The case for Bristol-Myers Squibb
Bristol-Myers Squibb also has some drawbacks. Sales are falling significantly for its older antiviral drugs, particularly Bristol's hepatitis C franchise. However, there are many more positives than negatives for the company.
The biggest positive of all is Opdivo. Bristol-Myers Squibb has already won FDA approval for the drug in treating 11 cancer indications. Opdivo should generate close to $5 billion in sales this year -- nearly 46% higher than 2016. Thanks to that kind of growth, Opdivo is expected to rank as the No. 2 best-selling cancer drug in the world in the next few years. Bristol is also seeing solid growth for the other drugs in its oncology lineup: Sprycel, Yervoy, and Empliciti.

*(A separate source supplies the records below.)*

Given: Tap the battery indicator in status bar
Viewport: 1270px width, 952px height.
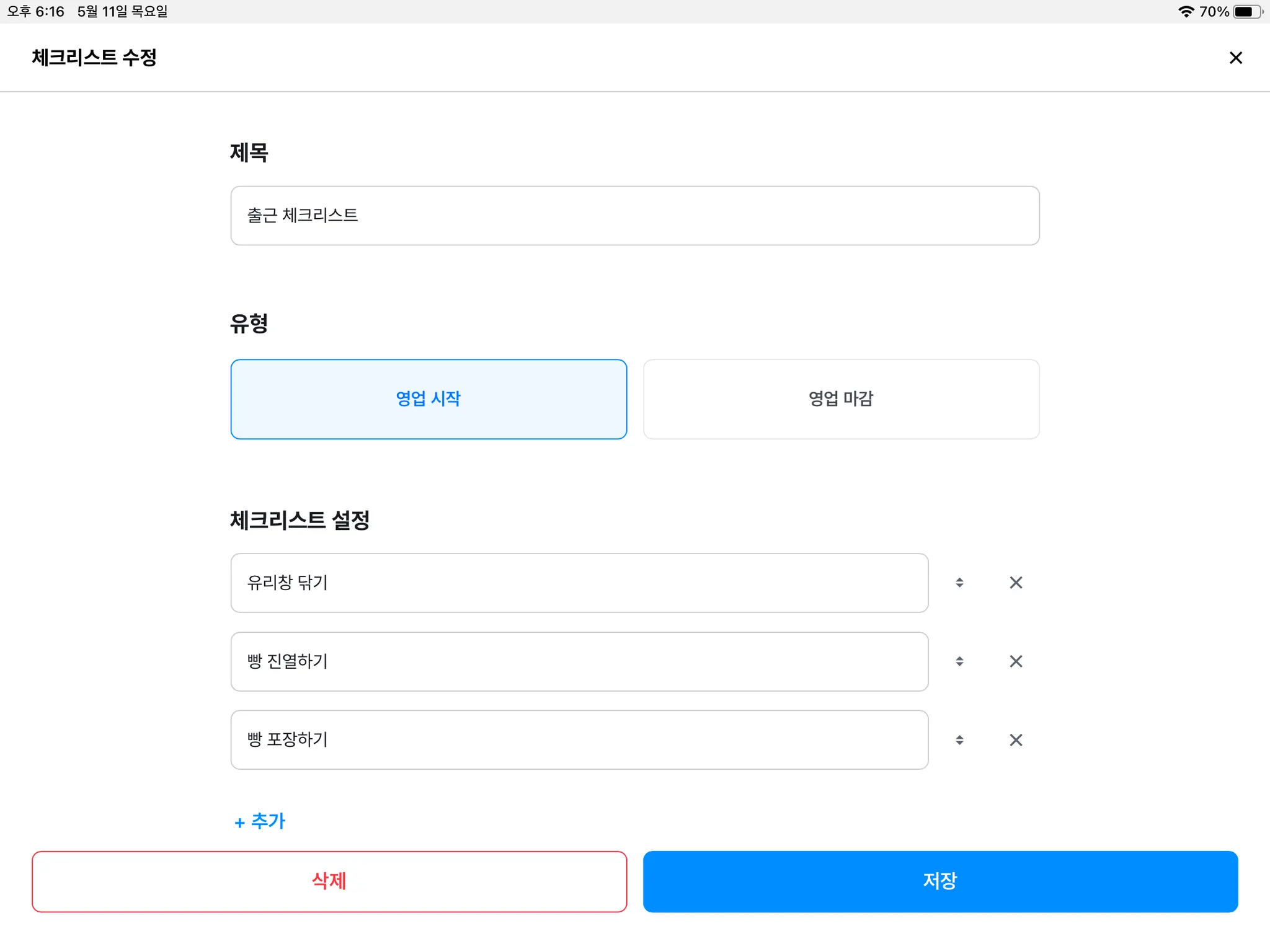Looking at the screenshot, I should (1247, 12).
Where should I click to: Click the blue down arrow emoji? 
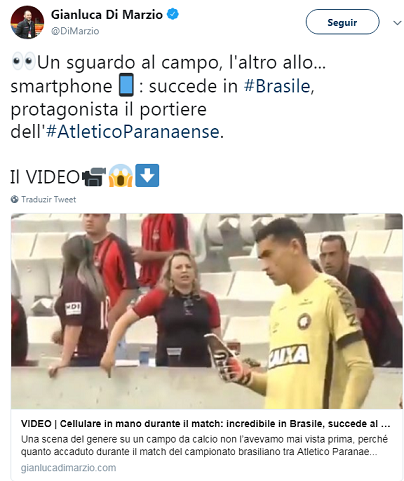point(147,175)
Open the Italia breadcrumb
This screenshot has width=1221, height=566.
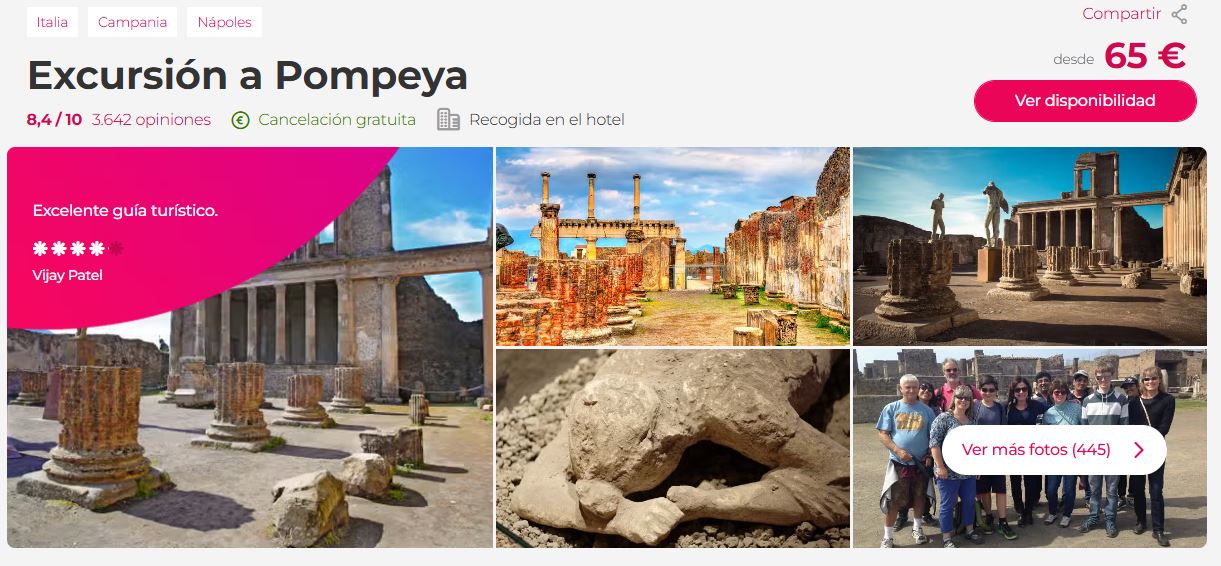pyautogui.click(x=52, y=22)
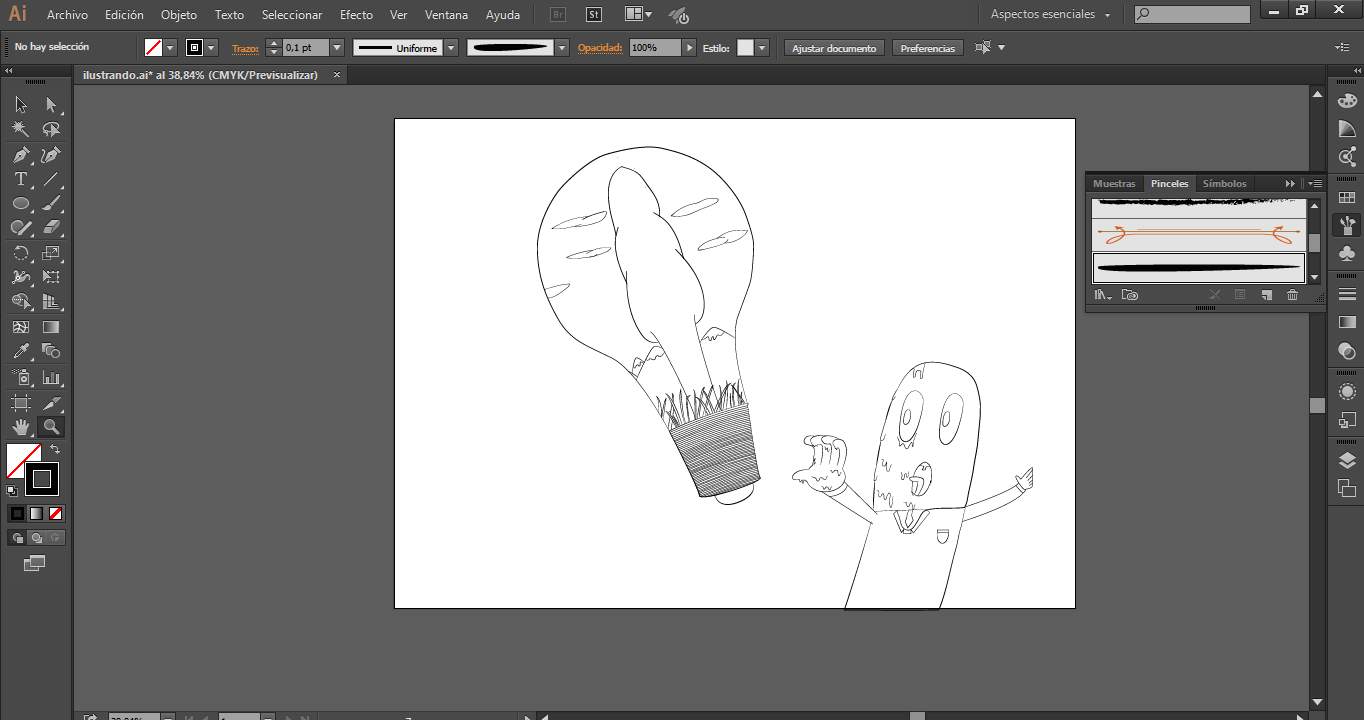Viewport: 1364px width, 720px height.
Task: Delete brush using the trash icon
Action: 1292,295
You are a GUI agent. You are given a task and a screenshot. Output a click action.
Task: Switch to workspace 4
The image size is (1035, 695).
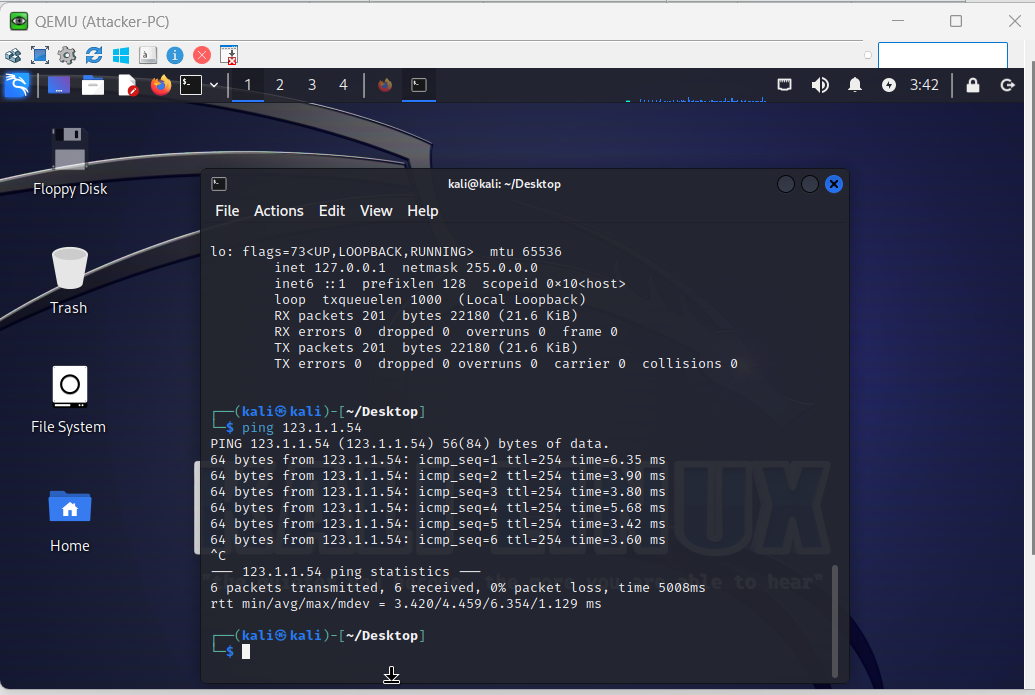click(x=343, y=85)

Blood thinner Eliquis trails Opdivo in revenue this year, but only narrowly. And sales for the drug are even growing a little faster than for Opdivo. Bristol-Myers Squibb and its partner Pfizer jointly market Eliquis. The drugmaker is also benefiting from solid sales growth for autoimmune-disease drug Orencia.
Bristol's pipeline includes 35 compounds in development. The most important late-stage studies focus on combinations of Opdivo with other drugs in fighting various types of cancer. Bristol-Myers Squibb is either sponsoring or participating in 50 phase 3 studies involving Opdivo as a monotherapy or as part of a combo, according to the U.S. National Library of Medicine's clinical trials database. Continued momentum for Opdivo is key for the drugmaker to achieve the nearly 11% annual earnings growth rate Wall Street analysts project.
What about the dividend? Bristol's dividend yield currently stands at 2.56%, thanks to a small dividend increase announced earlier this month. The company has flexibility for more dividend increases down the road, with a payout ratio of 61%.
There are three main criteria I usually use to evaluate stocks -- growth prospects, dividends, and valuation. Bristol-Myers Squibb wins on growth prospects, with tremendous potential for Opdivo and Eliquis. GlaxoSmithKline, on the other hand, has the higher dividend yield. It also appears to be more attractively valued, with shares trading at less than 13 times expected earnings, compared with Bristol's forward earnings multiple of 19.
However, my view is that Glaxo's late-stage pipeline is somewhat shaky. I'm not convinced that the company's two-drug HIV regimens will fare as well as Glaxo hopes they will against Gilead Sciences' bictegravir/F/TAF combo, which awaits an FDA approval decision. There is also some speculation that GlaxoSmithKline could cut its dividend in the future, especially if it increases spending on acquisitions.
Because of these uncertainties -- and what I see as clear sailing ahead for Opdivo -- I think Bristol-Myers Squibb gets the nod over Glaxo. My hunch is that the company's performance in 2018 should be better than what we've seen this year.